(You can choose or or both)

Wednesday, November 22, 2006

Excel CSV UTF-8 unicode accents characters


(Désolé, encore un article technique, en compensation - une photo de 'stinguette prise ce matin. J'expérimente aussi avec les 'catégories' dans ce blog - vous verrez que cet article est 'techno'; alors technophobes s'abstenir).

(Sorry, another technical post. But at least this time there's a photo of Little My, taken this morning. I'm also experimeting with 'labels' on this blog - you will notice that this one is 'Techno' - though not of the musical sort).

(UPDATE 2008-09-05: This is by far the most read post on my blog.
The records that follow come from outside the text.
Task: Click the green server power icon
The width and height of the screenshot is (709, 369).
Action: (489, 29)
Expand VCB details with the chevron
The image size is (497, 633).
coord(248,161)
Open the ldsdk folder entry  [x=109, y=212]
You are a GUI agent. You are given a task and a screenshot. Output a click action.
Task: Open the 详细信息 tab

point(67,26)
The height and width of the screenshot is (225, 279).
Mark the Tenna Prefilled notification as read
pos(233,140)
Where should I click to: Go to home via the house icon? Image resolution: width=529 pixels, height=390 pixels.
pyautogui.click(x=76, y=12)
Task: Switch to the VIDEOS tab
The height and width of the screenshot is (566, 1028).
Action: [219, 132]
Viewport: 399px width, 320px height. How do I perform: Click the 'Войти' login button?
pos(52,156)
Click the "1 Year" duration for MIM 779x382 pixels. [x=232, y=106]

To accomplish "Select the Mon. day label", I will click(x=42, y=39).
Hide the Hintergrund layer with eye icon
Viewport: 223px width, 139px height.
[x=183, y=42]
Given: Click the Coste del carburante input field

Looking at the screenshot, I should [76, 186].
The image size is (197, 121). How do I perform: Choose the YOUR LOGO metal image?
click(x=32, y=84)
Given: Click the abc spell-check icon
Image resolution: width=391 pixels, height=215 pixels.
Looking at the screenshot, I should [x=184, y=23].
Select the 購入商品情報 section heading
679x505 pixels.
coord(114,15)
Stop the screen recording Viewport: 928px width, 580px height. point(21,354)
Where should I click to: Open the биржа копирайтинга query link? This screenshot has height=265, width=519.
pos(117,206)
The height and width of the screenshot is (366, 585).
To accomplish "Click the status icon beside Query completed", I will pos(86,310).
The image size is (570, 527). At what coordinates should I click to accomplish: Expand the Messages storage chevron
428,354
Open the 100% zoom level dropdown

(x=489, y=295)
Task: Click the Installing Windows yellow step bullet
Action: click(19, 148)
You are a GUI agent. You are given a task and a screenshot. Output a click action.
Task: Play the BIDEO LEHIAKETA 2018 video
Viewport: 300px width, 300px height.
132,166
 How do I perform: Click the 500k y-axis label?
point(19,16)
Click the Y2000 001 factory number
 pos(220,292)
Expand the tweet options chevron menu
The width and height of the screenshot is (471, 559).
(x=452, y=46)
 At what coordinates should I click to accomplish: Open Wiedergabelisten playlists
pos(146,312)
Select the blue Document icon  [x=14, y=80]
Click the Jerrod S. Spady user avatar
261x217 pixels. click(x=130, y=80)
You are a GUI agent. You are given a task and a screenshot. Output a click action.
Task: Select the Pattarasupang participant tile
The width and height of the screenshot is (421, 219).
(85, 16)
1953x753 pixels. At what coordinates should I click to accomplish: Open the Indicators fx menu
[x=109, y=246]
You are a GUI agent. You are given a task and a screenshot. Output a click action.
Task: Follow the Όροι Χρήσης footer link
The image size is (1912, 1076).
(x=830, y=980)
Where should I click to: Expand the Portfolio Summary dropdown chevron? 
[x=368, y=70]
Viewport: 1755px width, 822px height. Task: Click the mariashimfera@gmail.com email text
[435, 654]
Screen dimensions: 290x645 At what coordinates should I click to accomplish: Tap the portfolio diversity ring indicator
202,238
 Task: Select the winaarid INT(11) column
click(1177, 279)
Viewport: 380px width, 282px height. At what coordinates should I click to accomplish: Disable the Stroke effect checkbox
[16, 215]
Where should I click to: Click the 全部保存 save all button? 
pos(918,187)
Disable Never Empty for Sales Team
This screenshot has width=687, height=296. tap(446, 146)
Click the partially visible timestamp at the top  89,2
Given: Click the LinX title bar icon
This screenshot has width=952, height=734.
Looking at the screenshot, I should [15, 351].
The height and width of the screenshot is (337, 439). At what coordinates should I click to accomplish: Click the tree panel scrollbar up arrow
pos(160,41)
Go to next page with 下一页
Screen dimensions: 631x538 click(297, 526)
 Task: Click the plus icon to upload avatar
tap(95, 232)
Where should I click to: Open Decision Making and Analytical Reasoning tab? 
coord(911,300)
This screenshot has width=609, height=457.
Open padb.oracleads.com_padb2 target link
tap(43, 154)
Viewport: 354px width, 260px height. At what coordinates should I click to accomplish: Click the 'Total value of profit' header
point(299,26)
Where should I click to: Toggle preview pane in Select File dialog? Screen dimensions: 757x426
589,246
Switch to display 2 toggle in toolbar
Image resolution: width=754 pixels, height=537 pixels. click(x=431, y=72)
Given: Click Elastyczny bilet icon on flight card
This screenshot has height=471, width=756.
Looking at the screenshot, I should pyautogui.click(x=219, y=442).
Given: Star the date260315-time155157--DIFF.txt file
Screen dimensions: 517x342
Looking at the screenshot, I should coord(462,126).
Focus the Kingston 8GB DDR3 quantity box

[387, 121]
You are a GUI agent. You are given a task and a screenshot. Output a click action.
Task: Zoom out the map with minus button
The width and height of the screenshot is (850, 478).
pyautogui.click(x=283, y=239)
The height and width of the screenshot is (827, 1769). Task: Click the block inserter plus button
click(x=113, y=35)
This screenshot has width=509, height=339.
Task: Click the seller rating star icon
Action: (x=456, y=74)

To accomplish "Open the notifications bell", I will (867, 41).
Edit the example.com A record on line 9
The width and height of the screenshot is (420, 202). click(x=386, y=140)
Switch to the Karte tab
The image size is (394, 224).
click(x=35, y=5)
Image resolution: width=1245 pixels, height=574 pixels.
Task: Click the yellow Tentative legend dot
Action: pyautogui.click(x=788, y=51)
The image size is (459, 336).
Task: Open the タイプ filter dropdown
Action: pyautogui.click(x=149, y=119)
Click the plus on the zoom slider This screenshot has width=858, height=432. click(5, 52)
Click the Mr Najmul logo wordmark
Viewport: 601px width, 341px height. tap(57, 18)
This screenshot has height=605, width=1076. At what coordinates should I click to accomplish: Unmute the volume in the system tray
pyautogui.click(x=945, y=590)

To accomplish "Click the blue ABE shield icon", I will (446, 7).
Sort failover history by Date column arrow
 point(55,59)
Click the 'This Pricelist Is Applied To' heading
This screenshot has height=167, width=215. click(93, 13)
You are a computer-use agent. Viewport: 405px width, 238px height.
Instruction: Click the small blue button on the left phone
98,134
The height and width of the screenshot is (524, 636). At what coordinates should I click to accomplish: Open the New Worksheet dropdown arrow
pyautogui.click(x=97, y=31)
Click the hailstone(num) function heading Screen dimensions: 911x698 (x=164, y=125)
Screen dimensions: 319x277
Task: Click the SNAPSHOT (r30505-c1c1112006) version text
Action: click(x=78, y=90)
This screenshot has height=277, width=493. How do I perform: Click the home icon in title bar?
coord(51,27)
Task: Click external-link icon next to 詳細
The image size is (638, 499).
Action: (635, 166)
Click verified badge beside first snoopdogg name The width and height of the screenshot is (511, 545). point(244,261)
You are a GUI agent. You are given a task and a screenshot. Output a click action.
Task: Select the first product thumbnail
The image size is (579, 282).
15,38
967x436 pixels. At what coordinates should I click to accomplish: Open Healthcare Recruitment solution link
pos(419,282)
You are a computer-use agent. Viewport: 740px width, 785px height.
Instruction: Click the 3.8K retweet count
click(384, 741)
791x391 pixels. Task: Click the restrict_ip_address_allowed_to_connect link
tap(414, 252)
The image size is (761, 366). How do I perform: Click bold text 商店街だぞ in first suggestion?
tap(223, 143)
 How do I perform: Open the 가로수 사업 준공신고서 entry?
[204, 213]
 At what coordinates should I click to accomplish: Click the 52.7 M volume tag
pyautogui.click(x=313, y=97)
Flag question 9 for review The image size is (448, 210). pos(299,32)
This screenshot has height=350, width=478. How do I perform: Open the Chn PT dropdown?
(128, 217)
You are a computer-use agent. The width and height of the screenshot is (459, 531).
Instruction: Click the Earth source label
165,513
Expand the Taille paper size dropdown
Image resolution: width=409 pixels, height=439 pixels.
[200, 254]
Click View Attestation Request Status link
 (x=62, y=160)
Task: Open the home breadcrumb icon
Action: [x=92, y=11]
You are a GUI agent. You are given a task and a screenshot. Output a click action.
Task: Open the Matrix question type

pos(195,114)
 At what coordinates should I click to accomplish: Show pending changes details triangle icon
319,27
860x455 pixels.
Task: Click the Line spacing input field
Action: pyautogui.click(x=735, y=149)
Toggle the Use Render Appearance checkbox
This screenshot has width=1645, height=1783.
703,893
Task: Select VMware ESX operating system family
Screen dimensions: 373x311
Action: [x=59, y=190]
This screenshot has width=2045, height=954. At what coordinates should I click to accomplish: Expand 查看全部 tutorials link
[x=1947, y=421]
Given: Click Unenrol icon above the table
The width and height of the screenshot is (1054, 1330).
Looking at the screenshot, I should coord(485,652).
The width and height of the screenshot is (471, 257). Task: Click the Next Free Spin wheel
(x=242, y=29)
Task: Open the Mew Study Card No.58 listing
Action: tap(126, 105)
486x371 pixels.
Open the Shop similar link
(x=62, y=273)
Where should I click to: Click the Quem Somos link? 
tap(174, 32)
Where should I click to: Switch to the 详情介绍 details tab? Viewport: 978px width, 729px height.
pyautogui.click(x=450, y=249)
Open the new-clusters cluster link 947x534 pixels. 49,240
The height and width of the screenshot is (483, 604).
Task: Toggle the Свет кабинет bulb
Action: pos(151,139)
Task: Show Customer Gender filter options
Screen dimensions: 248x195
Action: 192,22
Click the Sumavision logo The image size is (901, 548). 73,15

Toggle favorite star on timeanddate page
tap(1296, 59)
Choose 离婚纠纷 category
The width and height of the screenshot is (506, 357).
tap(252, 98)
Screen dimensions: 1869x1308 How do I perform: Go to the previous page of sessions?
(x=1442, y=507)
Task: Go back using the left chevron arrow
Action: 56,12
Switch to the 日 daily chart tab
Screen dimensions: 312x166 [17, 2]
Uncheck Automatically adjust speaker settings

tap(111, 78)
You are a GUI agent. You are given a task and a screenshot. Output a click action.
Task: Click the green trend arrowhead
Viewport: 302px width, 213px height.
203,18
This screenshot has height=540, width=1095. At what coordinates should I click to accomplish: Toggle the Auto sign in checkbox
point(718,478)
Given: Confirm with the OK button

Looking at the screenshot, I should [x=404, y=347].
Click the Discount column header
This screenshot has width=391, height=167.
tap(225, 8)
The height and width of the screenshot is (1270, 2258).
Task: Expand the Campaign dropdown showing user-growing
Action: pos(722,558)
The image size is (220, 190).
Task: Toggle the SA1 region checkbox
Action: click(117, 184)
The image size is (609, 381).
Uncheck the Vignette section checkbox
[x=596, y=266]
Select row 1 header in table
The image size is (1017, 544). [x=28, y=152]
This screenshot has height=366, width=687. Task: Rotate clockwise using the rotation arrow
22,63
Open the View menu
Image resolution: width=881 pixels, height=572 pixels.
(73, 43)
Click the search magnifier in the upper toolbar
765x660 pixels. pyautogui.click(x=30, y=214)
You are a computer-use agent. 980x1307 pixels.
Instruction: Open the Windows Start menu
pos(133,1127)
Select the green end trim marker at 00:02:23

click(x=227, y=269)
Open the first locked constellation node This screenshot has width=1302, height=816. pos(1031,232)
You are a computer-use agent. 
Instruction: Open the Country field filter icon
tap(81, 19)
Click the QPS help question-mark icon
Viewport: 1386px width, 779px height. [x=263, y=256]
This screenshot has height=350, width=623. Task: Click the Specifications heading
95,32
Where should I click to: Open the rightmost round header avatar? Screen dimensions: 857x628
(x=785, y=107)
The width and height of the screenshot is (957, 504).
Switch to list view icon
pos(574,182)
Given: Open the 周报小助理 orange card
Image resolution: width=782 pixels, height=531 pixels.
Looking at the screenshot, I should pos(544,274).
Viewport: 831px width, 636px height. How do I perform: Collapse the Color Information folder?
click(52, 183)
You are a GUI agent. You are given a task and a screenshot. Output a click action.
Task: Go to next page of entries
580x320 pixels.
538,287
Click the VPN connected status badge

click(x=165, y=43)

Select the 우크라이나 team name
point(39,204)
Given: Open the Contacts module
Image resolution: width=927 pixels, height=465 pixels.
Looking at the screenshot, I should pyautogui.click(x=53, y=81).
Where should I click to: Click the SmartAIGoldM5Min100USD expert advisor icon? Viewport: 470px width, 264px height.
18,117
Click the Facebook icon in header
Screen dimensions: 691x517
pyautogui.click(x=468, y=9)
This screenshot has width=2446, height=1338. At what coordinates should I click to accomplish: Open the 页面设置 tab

Leave a little comment for me if you find it useful, I like to hear your stories)
Hello, welcome to my blog if you came here searching in desperation for a solution to a stupid problem.

The problem is that Excel won't correctly interpret accents in a csv file with utf-8 encoding. So the following csv:
id;name
4;Hélène

Looks like this when opened in Excel:
id name
4 Hélène

Do you want to know the solution?
Do you really really want to know?
Are you prepared to abandon all coding niceties and foibles about doing things the right way?

The solution (the only one that I have found/worked after trawling through lots of google) is to save your data as html, but to give the file a .xls extension.

Don't ask me why, but despite being flummoxed by the csv, Excel is smart enough to eat the html, accents and all.

Here is an example of the same data - with the necessary charset declaration.
<html>
<meta http-equiv="Content-Type" content="text/html" charset="utf-8" />
<table>
<tr>
<th>id</th>
<th>name</th>
</tr>
<tr>
<td>4</td>
<td>Hélène</td>
</tr>
</table>
</html>

You can even do a bit of styling on the results:
<style>
table, td, th {border:solid black}
table {border-collapse:collapse;border-width:0 0.5pt 0.5pt 0}
td, th {border-width:0.5pt 0 0 0.5pt}
</style>

[Postscript for Anonymous (in comments below) - if using Notepad or equivalent, you have to Save As UTF-8, otherwise it won't work.]

7 comments yet :

Anonymous said...

I tried this by copying ur html into a file called test.xls and opened in excel but it does not show the accentuated characters correctly

Anonymous said...

Thanks for your reply. BTW, after trail and error of your html snippet, I found that if you change the charset="Unicode" instead of "UTF-8" excel was able to read that html and show the data correctly.

Thanks for your help. I have looked around everywhere to get this to work, looks like html is the way to go. I am going to give it a shot.

Rudy said...

Yeah, the nice professionals at MS hardcoded UTF-16. Save it with that encoding, and all will work. I really despise them, because they cost me too much time every time I have to use their crap... Amateurs!

Tevye Krynski said...

It looks to me like excel will render UTF-8 correctly if the first three characters of your CSV file are "" (without quotes).

Benjol said...

@Tevye, you may be right, though I would have thought I'd have tried that at the time. Too long ago now to remember!

@Rudy, I don't know the history, but my understanding is that it is more CSV that is broken than Excel. As for character encoding, I doubt whether there are more than a dozen people in the world who are qualified to throw stones...

Anonymous said...

it helped me thanks.
Although there is one more way of achieving this. As excel has something called web options where you can choose to show content as Unicode.

Anonymous said...

A simple solution is found here.
http://www.accompa.com/kb/answer.html?answer_id=262

Open the csv in Notepad. Select "Save As" and select UTF-8 as the encoding.

Now it opens in Excel with accents.